Buen cincel el de Gerardo Diego:
Victoriano Crémer cabeza
desbastada en piedra románica,
nos mira cuando le miramos
fijo desde el fondo del alma.
Cremer vive y escribe en León, acercándose a sus cien años de edad. Es muy listo además de gran poeta. Lo tuvieron preso en San Marcos, en peor hacinamiento que a Quevedo, no se si condenado a muerte, pero todos los días (y no digamos las noches) en la cercanía del paredón. Al salir medio libre lo cachearon una vez más; y arma no supieron encontrarle. ¡Ja, ja! Llevaba la pluma, o el pulso para manejarla. Empezó con cautela, pero les fue perdiendo el respeto a los que mandaban. Cuando en el franquismo venía un gobernador nuevo, recibía el aviso del colega cesante: «Cuidado con el poeta ese, que le metes mano y sales a la noche por la BBC».
Yo buscaba arrimarme a Cremer en mis comienzos, con la esperanza de aprender. Los organizadores culturales sienten un inexplicable pudor a la hora de pagar en dinero al escritor por su colaboración en cualquier acto. En las fiestas le pagan al de los cohetes, al gaitero, incluso al cura que predica en la misa, pero no le pagan al escritor que hace el pregón. Le dan, por ejemplo, una pluma dorada, que generalmente es resbaladiza en la mano y se le va la tinta. Pero Cremer conserva un desparpajo vital y desgarrado, y cuando llega el caso les anticipa a los organizadores (organizadoras, frecuentemente): «¿Y que hay de la pasta?».

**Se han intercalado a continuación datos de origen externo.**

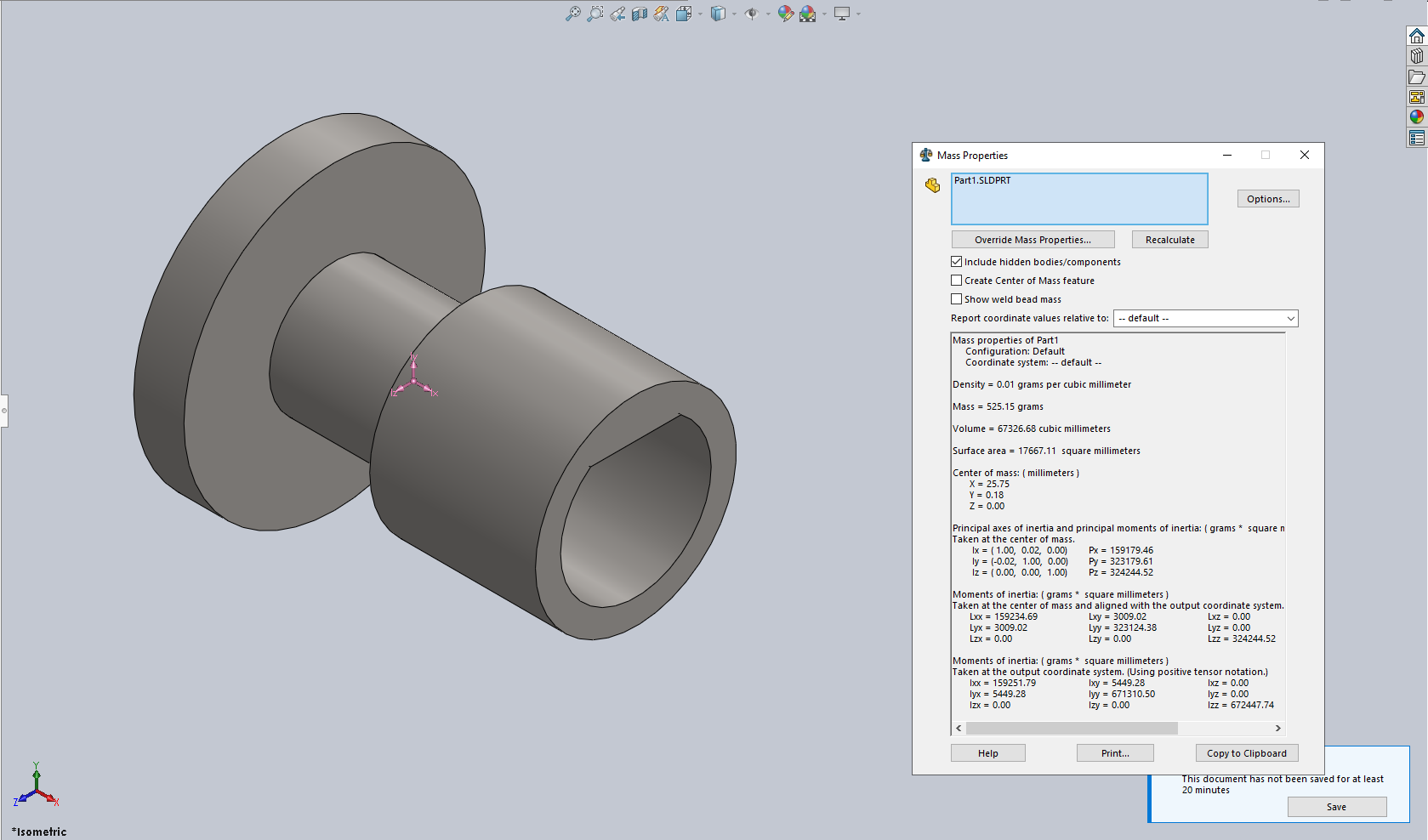Open the SolidWorks Resources home tab
1428x840 pixels.
[1416, 36]
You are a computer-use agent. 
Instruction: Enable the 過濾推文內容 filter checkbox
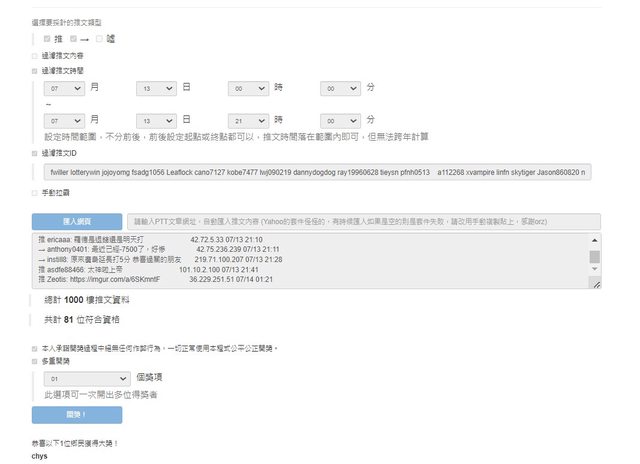pyautogui.click(x=35, y=55)
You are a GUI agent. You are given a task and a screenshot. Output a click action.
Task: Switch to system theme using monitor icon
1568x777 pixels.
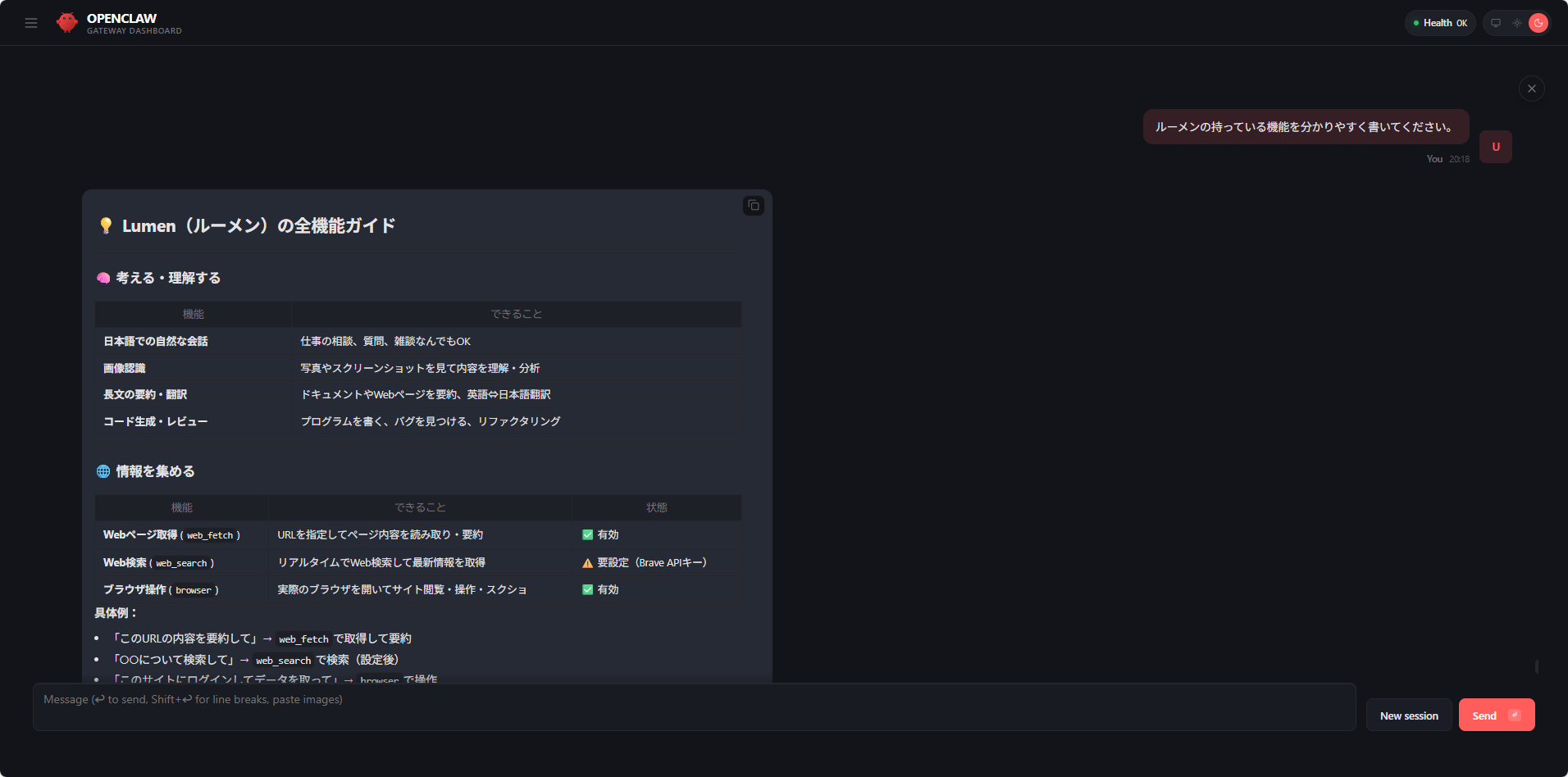1496,23
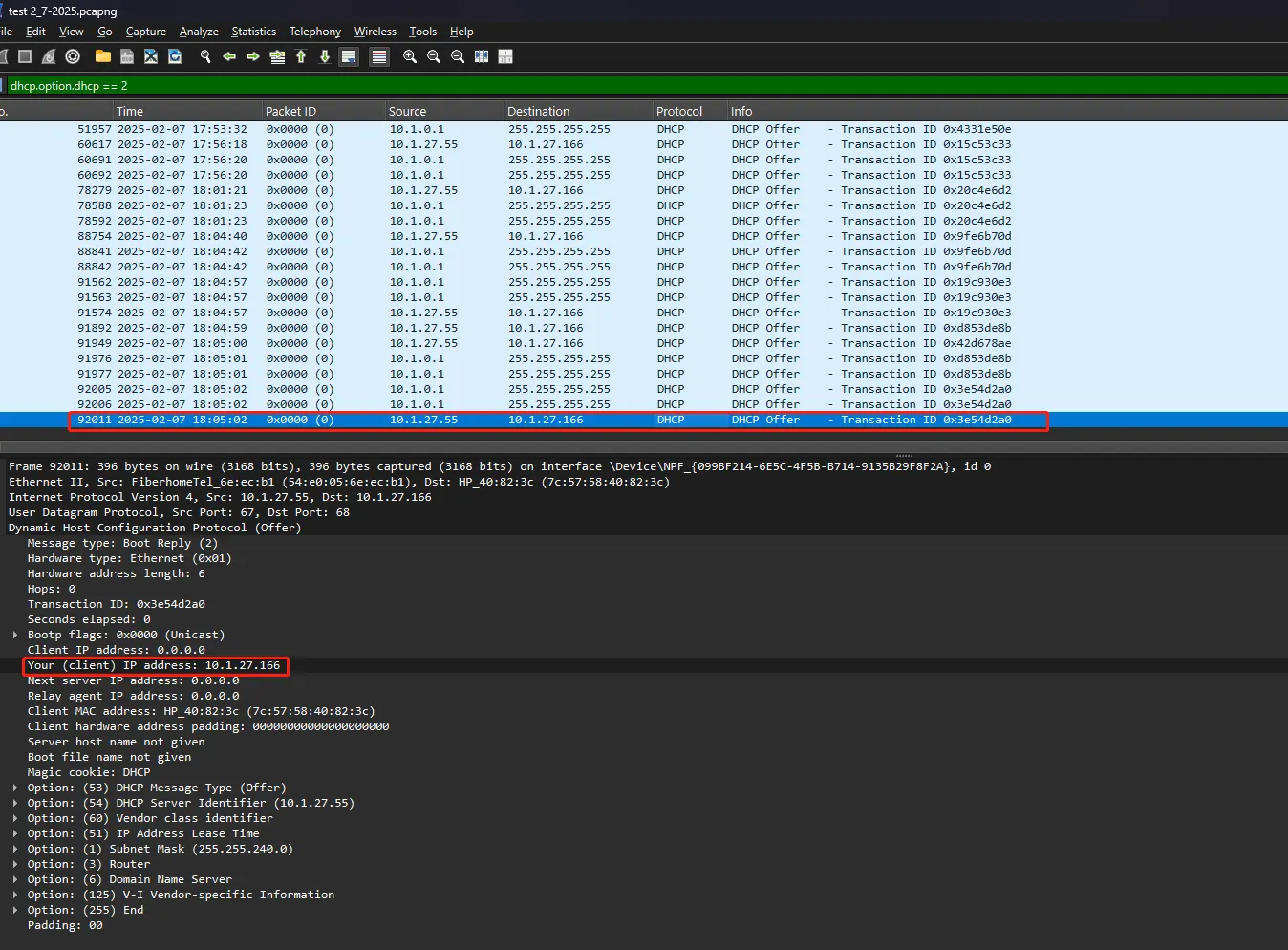The image size is (1288, 950).
Task: Click the Zoom In magnifier icon
Action: pos(409,56)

—Déjalo de mi cuenta —me dijo un día en que se presentó la ocasión.
Fuimos juntos a una villa de la provincia y volvimos no con dinero contante, tanto no, pero sí con un esplendido queso, grande, redondo, cremoso, un queso por barba.
—Menos da una piedra —declaró el maestro.
—Ya era hora de que viniera usted con algo de provecho —me dijo mi patrona.
Suelto de lengua y de pluma, Crémer, obviamente, tiene contrarios. Pero el más tenaz que le conocí era también el más inocentón. Cremer fue tipógrafo en el periódico, y Luisillo, el crítico taurino, se obsesionó con que el poeta le estropeaba adrede las crónicas. Se me quejó amargamente:
—Qué te parece ese malvado, en la crónica de ayer todas las comas descolocadas, ¡y eran oraciones subordinadas!
Luisillo, cada vez que me encontraba en la calle, me hacía a modo de saludo una pregunta rápida y esperanzada:
—¿Está en la cárcel?
No aclaraba por quién iba su pregunta. Seguía su camino hasta que otro día nos volviéramos a encontrar. «¿Está en la cárcel?». Yo se lo contaba a Crémer, que se reía mucho.